> [EXERCISE AIM]: Can you copy the part of the material that opens with the line containing "You are a GUI" and runs through the end of the material, changing "unit name" to "squad name" and leaving everything else as it is?

> [INPUT FOR THIS TASK]:
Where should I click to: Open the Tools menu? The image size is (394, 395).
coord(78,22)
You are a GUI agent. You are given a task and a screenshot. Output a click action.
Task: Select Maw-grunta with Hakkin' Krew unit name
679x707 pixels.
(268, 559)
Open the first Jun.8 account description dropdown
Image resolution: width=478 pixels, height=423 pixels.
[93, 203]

> [FINISHED TASK]:
You are a GUI agent. You are given a task and a screenshot. Output a click action.
Task: Select Maw-grunta with Hakkin' Krew squad name
679x707 pixels.
(268, 559)
Open the first Jun.8 account description dropdown
Image resolution: width=478 pixels, height=423 pixels.
[93, 203]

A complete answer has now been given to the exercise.